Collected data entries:

--

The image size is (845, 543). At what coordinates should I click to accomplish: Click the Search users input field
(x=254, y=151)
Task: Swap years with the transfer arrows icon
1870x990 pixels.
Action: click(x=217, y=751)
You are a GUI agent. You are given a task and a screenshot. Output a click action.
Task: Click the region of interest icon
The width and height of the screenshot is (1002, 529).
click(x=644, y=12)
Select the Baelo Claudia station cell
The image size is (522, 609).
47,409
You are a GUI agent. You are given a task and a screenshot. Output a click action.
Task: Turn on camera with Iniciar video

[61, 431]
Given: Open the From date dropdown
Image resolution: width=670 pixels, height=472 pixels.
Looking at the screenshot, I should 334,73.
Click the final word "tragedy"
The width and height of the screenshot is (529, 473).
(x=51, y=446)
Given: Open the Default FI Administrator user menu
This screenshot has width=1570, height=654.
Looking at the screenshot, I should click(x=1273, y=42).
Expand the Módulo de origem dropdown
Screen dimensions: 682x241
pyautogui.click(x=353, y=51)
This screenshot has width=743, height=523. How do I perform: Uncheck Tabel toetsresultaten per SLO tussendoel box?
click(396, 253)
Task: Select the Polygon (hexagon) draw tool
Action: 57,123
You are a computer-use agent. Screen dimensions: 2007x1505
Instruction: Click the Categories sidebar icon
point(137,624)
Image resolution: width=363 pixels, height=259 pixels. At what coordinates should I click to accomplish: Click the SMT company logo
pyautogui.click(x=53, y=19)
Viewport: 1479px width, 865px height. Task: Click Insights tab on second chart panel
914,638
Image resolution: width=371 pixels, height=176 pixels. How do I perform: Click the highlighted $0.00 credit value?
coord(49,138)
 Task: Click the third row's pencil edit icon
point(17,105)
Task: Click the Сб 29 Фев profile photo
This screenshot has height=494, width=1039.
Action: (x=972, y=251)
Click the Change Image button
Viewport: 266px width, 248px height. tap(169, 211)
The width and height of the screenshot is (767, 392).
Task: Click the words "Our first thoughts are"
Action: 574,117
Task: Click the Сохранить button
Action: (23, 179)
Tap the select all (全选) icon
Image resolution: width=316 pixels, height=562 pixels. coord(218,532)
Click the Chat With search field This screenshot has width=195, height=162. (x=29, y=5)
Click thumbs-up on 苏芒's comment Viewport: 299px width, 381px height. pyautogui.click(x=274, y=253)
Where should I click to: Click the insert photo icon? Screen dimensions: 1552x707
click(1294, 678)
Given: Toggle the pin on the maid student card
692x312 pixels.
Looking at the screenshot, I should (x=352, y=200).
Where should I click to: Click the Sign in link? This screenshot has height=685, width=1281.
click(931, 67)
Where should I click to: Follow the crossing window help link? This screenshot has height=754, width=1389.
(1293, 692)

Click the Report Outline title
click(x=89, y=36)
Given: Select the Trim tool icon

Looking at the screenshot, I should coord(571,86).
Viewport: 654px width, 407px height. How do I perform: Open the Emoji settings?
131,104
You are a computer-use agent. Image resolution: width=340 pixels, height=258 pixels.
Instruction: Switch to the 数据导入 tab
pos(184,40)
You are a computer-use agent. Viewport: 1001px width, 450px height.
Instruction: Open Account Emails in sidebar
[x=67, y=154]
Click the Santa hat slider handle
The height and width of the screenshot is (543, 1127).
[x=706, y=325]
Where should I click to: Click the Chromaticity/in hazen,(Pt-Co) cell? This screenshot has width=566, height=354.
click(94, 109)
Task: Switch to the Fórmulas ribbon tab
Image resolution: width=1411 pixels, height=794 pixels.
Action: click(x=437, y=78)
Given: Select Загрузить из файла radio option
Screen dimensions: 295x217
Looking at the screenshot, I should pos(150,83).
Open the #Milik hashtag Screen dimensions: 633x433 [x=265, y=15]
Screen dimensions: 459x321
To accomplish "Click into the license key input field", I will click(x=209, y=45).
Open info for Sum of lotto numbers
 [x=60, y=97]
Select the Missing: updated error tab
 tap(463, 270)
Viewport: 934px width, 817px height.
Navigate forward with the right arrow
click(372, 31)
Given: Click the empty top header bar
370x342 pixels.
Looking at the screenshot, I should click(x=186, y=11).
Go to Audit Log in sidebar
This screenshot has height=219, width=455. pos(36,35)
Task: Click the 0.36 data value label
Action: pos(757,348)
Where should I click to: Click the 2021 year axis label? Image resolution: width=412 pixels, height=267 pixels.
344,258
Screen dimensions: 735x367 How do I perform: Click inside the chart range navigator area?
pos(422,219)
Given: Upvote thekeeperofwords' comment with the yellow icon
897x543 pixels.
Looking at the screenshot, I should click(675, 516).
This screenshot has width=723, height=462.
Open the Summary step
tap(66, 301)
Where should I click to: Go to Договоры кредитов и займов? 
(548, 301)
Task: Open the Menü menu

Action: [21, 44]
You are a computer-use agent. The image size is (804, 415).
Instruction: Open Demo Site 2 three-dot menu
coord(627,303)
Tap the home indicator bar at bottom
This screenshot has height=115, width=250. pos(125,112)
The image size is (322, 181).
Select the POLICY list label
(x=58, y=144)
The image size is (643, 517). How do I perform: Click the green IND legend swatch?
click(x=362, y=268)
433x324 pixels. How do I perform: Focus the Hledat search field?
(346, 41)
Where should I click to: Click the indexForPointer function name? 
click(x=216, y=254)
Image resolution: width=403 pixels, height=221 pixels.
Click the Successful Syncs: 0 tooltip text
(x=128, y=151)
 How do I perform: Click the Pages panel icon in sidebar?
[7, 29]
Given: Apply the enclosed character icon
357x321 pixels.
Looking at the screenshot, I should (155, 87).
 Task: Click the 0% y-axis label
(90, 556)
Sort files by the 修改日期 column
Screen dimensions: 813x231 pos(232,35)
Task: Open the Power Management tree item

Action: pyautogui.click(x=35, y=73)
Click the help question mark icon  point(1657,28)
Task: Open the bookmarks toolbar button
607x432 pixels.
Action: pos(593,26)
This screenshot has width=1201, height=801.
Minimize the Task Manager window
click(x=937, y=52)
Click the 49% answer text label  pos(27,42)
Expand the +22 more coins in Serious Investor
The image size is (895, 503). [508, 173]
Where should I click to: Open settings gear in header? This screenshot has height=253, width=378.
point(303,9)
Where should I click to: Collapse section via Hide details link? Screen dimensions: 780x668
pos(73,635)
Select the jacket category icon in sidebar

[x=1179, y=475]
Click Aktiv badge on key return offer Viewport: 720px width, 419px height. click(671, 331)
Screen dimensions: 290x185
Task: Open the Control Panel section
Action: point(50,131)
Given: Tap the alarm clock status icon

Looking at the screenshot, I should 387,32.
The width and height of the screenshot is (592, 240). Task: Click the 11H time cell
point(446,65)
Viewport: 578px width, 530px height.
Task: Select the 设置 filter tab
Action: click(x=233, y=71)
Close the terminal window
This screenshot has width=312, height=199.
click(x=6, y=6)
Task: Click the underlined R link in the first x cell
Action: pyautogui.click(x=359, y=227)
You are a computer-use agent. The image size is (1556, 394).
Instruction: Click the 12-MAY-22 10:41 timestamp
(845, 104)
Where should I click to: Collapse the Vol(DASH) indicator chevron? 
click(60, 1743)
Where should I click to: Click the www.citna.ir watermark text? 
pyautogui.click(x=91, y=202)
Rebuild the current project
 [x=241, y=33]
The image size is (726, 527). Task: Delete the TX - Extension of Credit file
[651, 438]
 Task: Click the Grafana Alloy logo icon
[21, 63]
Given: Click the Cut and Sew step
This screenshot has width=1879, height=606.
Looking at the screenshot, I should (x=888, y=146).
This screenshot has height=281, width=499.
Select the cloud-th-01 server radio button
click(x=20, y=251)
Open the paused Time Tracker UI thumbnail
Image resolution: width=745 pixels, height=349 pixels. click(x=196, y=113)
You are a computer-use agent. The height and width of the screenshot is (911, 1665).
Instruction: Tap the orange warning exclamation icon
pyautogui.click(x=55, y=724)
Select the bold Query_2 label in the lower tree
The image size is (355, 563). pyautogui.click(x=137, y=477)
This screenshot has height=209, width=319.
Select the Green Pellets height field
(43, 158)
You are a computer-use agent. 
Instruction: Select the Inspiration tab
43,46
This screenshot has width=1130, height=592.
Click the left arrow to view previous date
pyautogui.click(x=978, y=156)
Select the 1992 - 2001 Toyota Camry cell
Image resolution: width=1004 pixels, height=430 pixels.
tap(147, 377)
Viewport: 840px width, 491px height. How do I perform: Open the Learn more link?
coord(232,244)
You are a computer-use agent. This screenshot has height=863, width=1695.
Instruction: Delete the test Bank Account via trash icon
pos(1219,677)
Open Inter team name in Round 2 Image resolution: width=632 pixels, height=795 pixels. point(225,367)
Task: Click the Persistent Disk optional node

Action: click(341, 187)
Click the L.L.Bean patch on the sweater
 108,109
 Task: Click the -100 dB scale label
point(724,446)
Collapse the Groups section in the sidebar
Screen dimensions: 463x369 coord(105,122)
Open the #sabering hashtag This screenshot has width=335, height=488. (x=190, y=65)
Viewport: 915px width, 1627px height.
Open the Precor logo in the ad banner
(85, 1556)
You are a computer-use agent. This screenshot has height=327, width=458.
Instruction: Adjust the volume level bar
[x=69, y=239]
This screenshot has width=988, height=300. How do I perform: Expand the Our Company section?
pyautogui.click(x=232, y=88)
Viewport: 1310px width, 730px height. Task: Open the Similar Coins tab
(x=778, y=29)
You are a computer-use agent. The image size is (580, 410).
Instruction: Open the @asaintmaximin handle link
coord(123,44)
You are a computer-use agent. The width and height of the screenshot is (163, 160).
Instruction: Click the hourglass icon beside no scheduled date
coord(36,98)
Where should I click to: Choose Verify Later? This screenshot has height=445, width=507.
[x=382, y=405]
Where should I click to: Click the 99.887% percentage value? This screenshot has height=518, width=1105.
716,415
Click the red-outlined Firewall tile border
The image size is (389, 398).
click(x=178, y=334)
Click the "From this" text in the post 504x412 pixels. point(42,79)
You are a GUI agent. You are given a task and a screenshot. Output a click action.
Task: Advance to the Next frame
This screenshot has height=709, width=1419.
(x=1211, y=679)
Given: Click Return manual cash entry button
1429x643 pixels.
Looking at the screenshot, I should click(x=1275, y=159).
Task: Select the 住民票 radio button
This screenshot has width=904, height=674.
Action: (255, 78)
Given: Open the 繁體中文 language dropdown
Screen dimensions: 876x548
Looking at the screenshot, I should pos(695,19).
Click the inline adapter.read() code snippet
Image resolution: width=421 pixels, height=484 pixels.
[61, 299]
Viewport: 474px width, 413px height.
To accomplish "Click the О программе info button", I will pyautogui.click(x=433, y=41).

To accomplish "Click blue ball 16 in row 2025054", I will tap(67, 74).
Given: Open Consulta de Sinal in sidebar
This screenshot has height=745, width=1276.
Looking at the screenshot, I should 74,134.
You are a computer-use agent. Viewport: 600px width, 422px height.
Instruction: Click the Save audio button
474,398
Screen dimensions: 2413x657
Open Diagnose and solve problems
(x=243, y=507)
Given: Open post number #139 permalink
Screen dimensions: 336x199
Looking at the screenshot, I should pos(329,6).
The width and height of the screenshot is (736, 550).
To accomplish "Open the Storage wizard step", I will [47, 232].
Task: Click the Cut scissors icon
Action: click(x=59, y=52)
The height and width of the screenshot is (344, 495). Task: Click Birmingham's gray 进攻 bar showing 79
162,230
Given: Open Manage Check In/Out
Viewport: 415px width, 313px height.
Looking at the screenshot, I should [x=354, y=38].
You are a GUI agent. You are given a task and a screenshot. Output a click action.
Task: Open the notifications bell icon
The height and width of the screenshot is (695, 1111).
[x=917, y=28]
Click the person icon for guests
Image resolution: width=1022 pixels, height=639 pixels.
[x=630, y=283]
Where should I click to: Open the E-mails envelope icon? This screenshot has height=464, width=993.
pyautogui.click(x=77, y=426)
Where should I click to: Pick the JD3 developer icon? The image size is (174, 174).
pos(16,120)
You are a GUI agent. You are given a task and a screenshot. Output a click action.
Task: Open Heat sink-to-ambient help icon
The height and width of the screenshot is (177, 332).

--

DIRECTIONS FOR THIS TASK.
Taking the entries above, print exactly the lines starting at the line with "This screenshot has width=743, height=523." and ending at the line with "You are a computer-use agent. Screen", both included.

ANSWER TO THE PROBLEM.
This screenshot has width=743, height=523. How do I perform: Uncheck Tabel toetsresultaten per SLO tussendoel box?
click(396, 253)
Task: Select the Polygon (hexagon) draw tool
Action: 57,123
You are a computer-use agent. Screen dimensions: 2007x1505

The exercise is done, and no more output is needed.